Jesus not only said, “love your enemies.” He explained what it meant in quite some detail.
  • He talked about how God loves his enemies. Jesus taught that loving your enemy would make you like your Father in Heaven.
  • Jesus commented on the striking nature of loving enemies, how unusual and unique it would be in the human experience for you to love your enemies. Loving the person who loves you is good but not unusual. Everybody does it. Loving your enemies would demonstrate the kind of love that God has for us and for all.
Jesus insisted that we pray for our enemies. We are to pray for those who treat us ill, who persecute us and slander us. We are to bless them, not curse them. If we do this, we will be like our Father in Heaven who sends his rain and sunshine on the just and on the unjust.

Identify Your Enemies:

Think about your enemies. Who are they? Please identify them as part of your worship today.
You can search names and faces if you wish, going mentally through the list of your work and school associates, your family members and neighbors.
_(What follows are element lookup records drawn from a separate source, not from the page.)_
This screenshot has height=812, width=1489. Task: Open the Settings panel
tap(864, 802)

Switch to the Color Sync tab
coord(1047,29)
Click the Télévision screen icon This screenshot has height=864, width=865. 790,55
As you do so you are thinking, “Is this person my enemy?”
You might identify your enemy more easily by searching your emotions and feelings. The enemy may be that person whose face you do not want to see. You do not want to run into them at the store. You do not want to shake their hand. You do not want to be trapped in a situation where you must speak to them. You have avoided social intercourse with them for a long time. You are hoping and even praying that you will never see them again.
Someone out there is blaming you for their problems. You have done them wrong, they would say. Maybe you destroyed their world. When they think of an enemy, they think of you. If Jesus had enemies, then you have enemies, too.
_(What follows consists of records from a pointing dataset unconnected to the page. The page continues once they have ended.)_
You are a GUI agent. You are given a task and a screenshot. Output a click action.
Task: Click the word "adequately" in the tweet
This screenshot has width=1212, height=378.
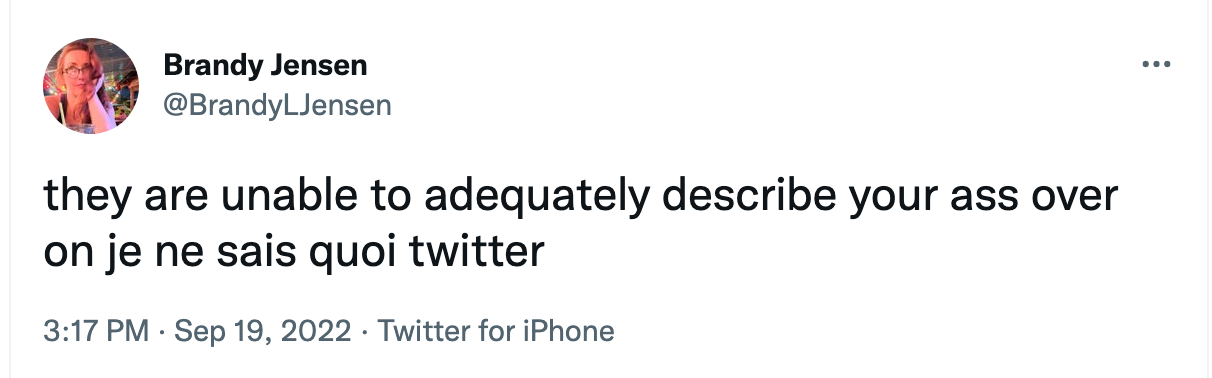pos(536,197)
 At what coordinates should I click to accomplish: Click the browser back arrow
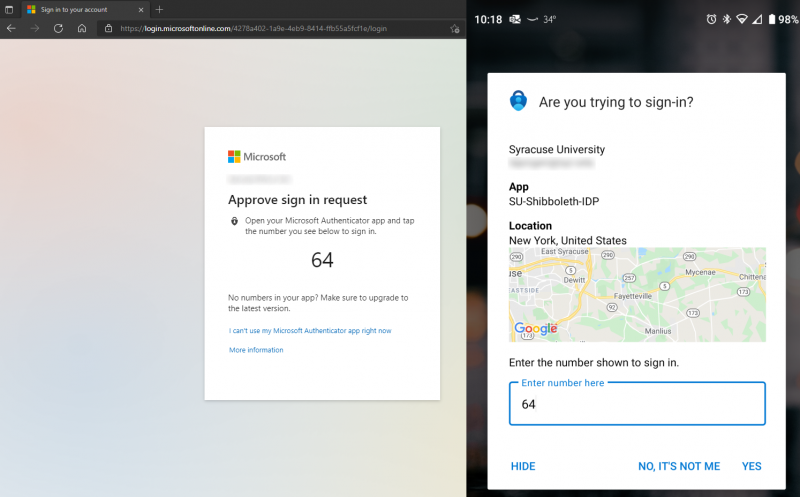(11, 28)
We have some common enemies that we are going to pray for in a minute. I want you to understand what I am doing and what we are doing when we voice our prayers.
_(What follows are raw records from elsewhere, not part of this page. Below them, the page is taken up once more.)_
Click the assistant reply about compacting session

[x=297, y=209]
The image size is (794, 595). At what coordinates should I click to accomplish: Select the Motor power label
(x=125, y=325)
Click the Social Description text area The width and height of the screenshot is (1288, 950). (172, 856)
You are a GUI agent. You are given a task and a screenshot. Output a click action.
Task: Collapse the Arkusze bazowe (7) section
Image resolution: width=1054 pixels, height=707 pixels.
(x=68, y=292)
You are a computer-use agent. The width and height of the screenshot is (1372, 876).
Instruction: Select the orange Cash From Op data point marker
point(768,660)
  • These common enemies are the criminals that terrorize parts of our city every day. We read about them when they are arrested. They may be using and selling drugs. They may be members of gangs—organized criminal activity. They take what is not theirs, including the property and even the lives of others. They break into our homes and cars. They make our community both unsafe and, for some, undesirable as a place to live. They are enemies of the public good.
Mayor Landrieu says that there are about 600 people who reside in our community and commit 90 percent of the violent acts, including murders. The police know some of them by name.
We are going to pray for their souls, for their repentance, for the forgiveness of God to reach even them. We are going to go to the Father on their behalf.
  • We are going to pray for members of ISIS. They are enemies of our way of life. Indeed, they are the sworn enemies of all people who do not see life as they see it. They want to kill us all, even members of their own families and tribes and mosques.
We are going to pray for their souls. We are going to pray for their forgiveness. We are going to God on their behalf.
  • We are going to pray for people we see as political enemies. They frighten us. They make us angry. We are fearful that they will be elected. I am talking about current presidential candidates that stir your emotions. You want to throttle them.
You have names and faces in your mind. I want you to think about them for a moment.
  • Now I want you to bow your head and pray for yourself. I want you to ask the Father in heaven to help you be kind to them, respect them, and treat them with dignity. Pray for their daily necessities—food and clothes and shelter. Pray for their spouses, their children, their parents. Pray that you might be able to show them the love of the Father somehow.
  • Now it is time to pray for your enemies: those who hate you, treat you unfairly, steal from you, slander you, hit you, curse you, and revile and persecute you.
Breathe in the freedom, liberation, and well-being that prayer for enemies brings to your soul.